Mi rendo conto che può trattarsi di una strategia processuale che potrebbe in qualche maniera portare ad assumere una prova a sfavore, ove il THC si rivelasse - all'esito della perizia - di livello elevato rispetto alla normalità.
Osservo, però, che
1. la consulenza nel 95% dei casi viene disposta d'ufficio dal PM ai sensi dell'art. 359 cpp (senza contraddittorio con l'indagato)
2. è necessario partecipare materialmente e processualmente alla consulenza per potere verificare le modalità con cui la stessa viene svolta e contraddire se del caso.
E qui subentra l'ultimo consiglio che, per ora mi permetto di dare.
Sappiate che le metodiche peritale usate allo stato non sono sempre corrette.
Ciò non avviene per malafede, ma soprattutto per ignoranza.
Or bene se vengono sequestrate più piante l'analisi, purtroppo,comunemente, si sofferma sull'eventuale THC che globamente può essere ricavato dall'insieme delle piante.
Questo è un metodo sbagliato!!!!!
Va contestato.
La perizia in materia di coltivazione deve essere svolta allo scopo di verificare l'idoneità di ogni singola pianta a produrre THC!
L'esame si deve incentrare su ogni pianta, perchè non tutte possono avere la stessa capacità ed attitudine a produrre THC e, dunque, può succedere che talune di esse non debbano essere tenute in considerazione ai fini dell'imputazione.
Non si può operare la somma aritmetica dei singoli THC!
La Cassazione, infatti, ha escluso la rilevanza penale della coltivazione quando le piante rinvenute contengano un THC di basso livello, che risulti insufficiente a produrre effetti droganti concreti (percentuale fino a 0,3%).
Capita spesso che nel contesto di coltivazione di una pluralità di piante, una parte significativa non raggiunga quel limite minimo.
Secondo aspetto che riguarda la perizia.
L'eventuale THC presente nelle piante non va calcolato in funzione delle dosi medie giornaliere ricavabili (mg. 25), quanto piuttosto in funzione della quantità massima detenibile (mg. 500).
E' di tutta evidenza la circostanza che la d.m.g. serve solo in presenza di situazioni di spaccio.
La coltivazione, invece, va assimilata alla detenzione e, dunque, il parametro deve essere diverso.

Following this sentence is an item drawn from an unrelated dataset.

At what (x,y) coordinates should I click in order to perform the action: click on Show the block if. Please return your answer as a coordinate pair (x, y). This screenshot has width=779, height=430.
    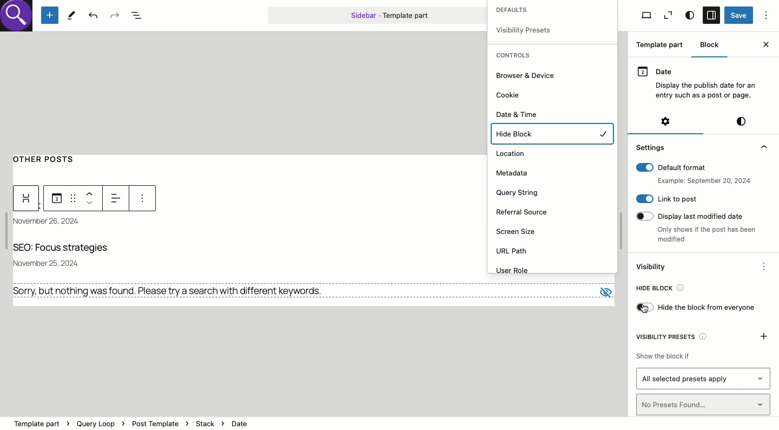
    Looking at the image, I should click on (662, 357).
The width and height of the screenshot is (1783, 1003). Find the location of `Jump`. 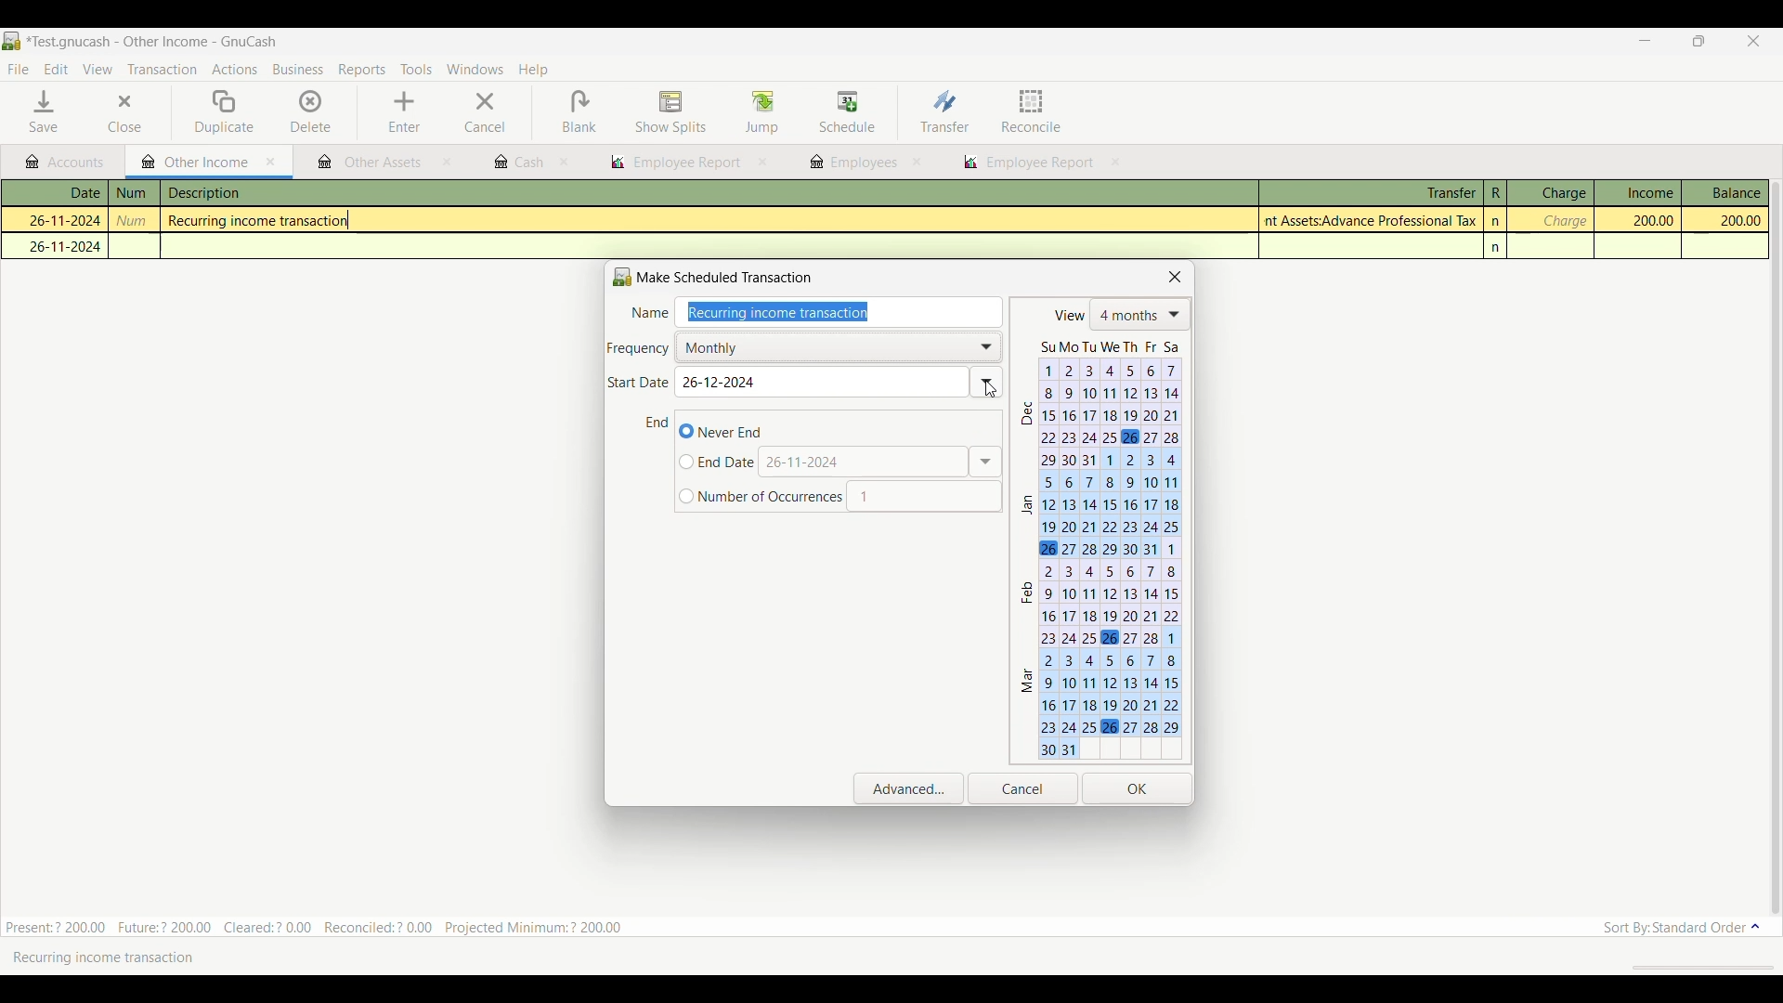

Jump is located at coordinates (761, 111).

La q.m.d. è canone di valutazione introdotto proprio con la L. 49/2006 (una delle pochissime cose buone di questa legge) per permettere di creare un coefficiente di individuazione del quantitativo massimo di principio attivo astrattamente detenibile.
Chiunque può capire, inoltre, che utilizzare un criterio pari a 500 mg appare certamente più favorevole di quello impostato su mg. 25.
Spero di essere stato chiaro, ma se non lo fossi stato parliamone e ditemelo.